The valences of that history may not be of obvious importance to the organizers of the Unite the Right rally, but the collective of groups under its banner seems to have an affinity for symbols and spaces with deep significance to America’s racial story. Like moths to a flame, a year ago they were drawn to Charlottesville, Virginia, a storied home and resting place for both patriots and Confederates, by a dispute involving the removal of a statue of Robert E. Lee. As a venerable bastion of public academia—one with its own endemic racial disparities, and one built by the enslaved—suddenly faced with a violent, out-of-control, demagogic inferno led by one of its own children, Charlottesville doubled as a metaphor for the rapid advance of white nationalism in elite spaces.

But now, the story has changed. The stakes are different. As my colleague Adam Serwer writes, despite what appears to be a series of losses for the movement since last August, “the alt-right fulfilled its own purpose in pulling the Republican Party in its direction.” Demographic threat has been activated, the majority of white Americans see themselves as aggrieved parties in a culture war, and the White House has become increasingly comfortable with issuing outright anti-immigrant directives. Ironically, what projects by all accounts to be a smaller and more timid rally this year actually doubles as a coronation, an indication that fringe provocateurs and firebrands may no longer be necessary, because the fringe is now the center.

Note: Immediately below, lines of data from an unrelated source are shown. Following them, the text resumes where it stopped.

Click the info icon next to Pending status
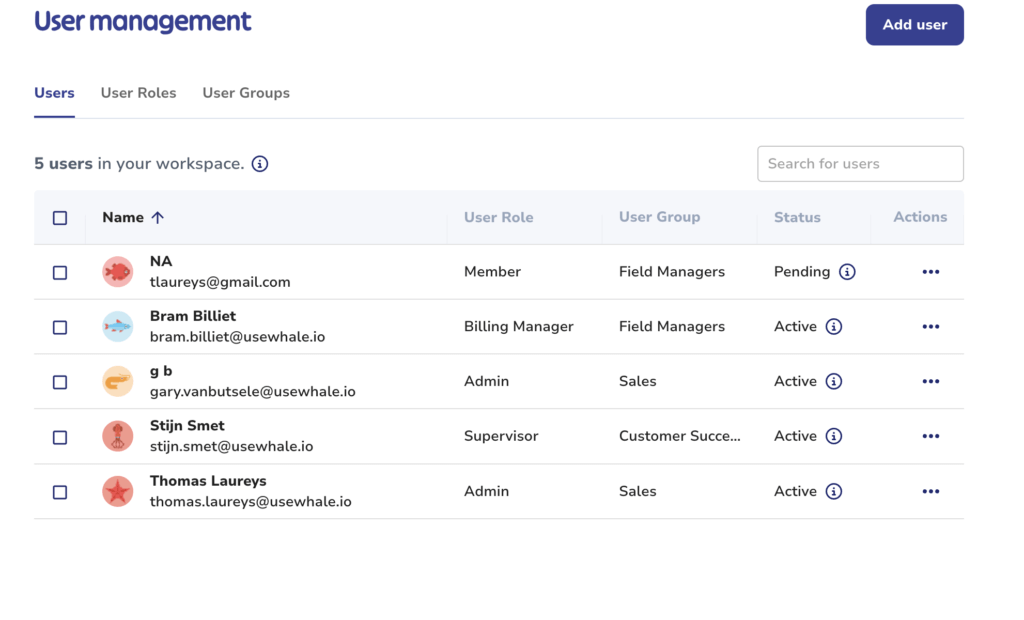The height and width of the screenshot is (620, 1024). click(847, 272)
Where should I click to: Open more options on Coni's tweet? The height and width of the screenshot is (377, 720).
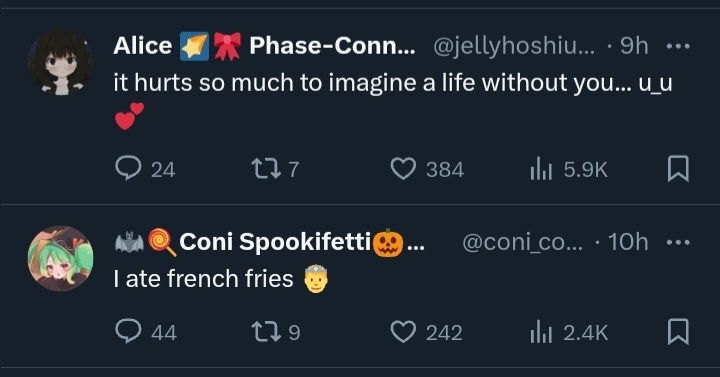678,242
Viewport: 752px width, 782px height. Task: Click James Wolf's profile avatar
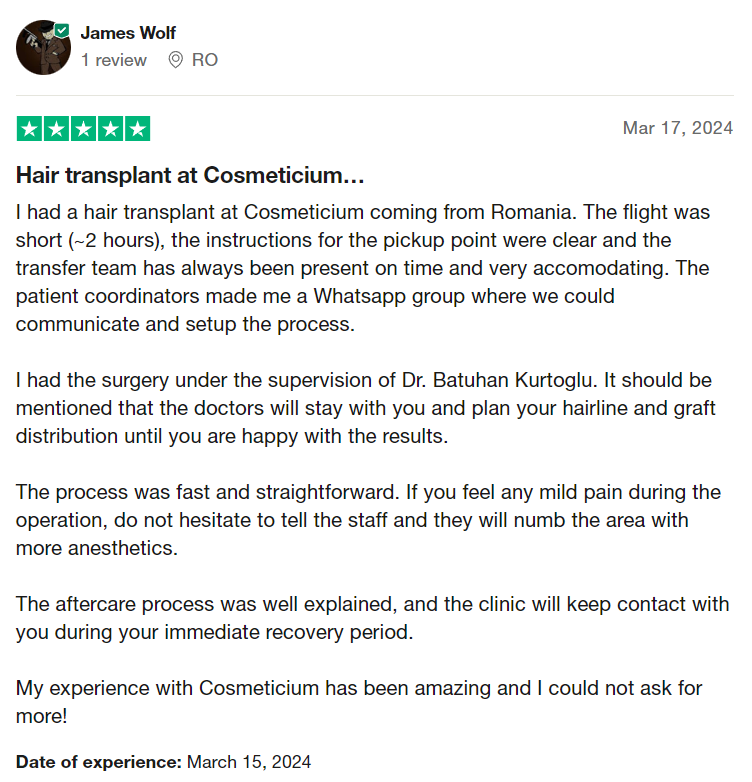point(43,48)
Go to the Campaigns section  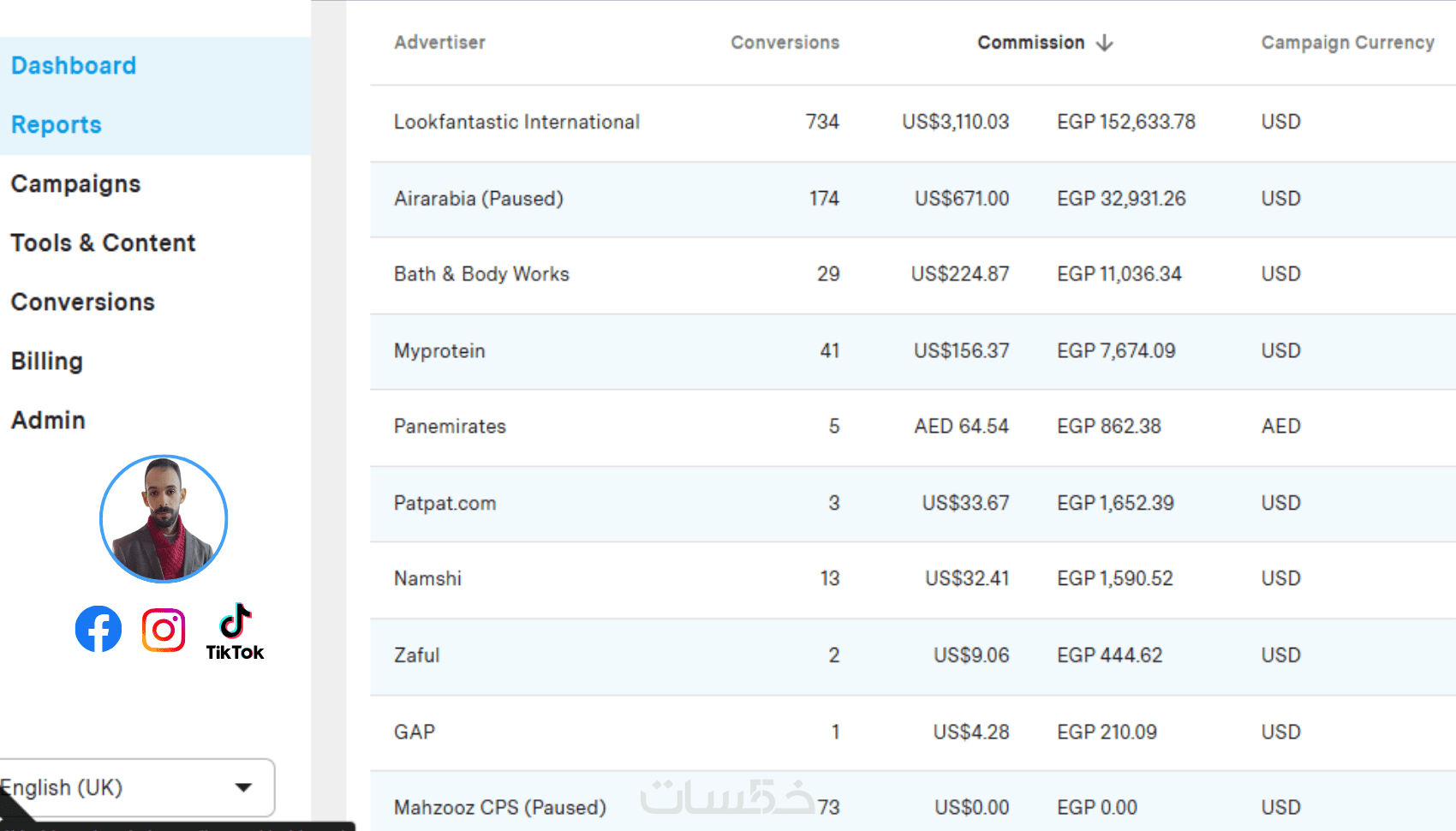75,184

D.C. is a new symbolic place for this phase of the alt-right. A city built and maintained by slavery, but one also where the founding documents of a liberal order are kept, this is a place that captures the rhetorical promise of white nationalism: Herrenvolk democracy, and a birthright power won by blood. But the more recent history better parallels how white nationalism will actually influence the country’s discourse. The racial panics that shaped the city weren’t led by charismatic demagoguery, but by group threat—by white flight and state violence and the sheer irresistibility of capital. And as much as a group of poorly outfitted angry white men with swastika tattoos and tiki torches may seem to exist outside of those formal structures, history says the goals can and will converge.

If the protesters do take the Green Line, they will encounter an old power that hasn’t yet been driven out of the city in its entirety. They’ll find people riding the A4 bus who’ve seen their kind before; mothers and grandmothers who fled sundown towns and arrived in D.C. from back roads with only Green Book directories to guide them. They’ll see a D.C. that isn’t in the papers anymore, with neighborhoods full of tough and proud people who came to be that way in part because of the very racial terrors that the predecessors of the alt-right endorsed and fomented. But even if those routes are inconvenient for their purposes, perhaps the journalists and tourists who come to report or just gawk at white boys with bad haircuts will take a detour, and understand. Because it can never be forgotten that what’s at stake here isn’t an abstract thing, but could very well mean annihilation for some people.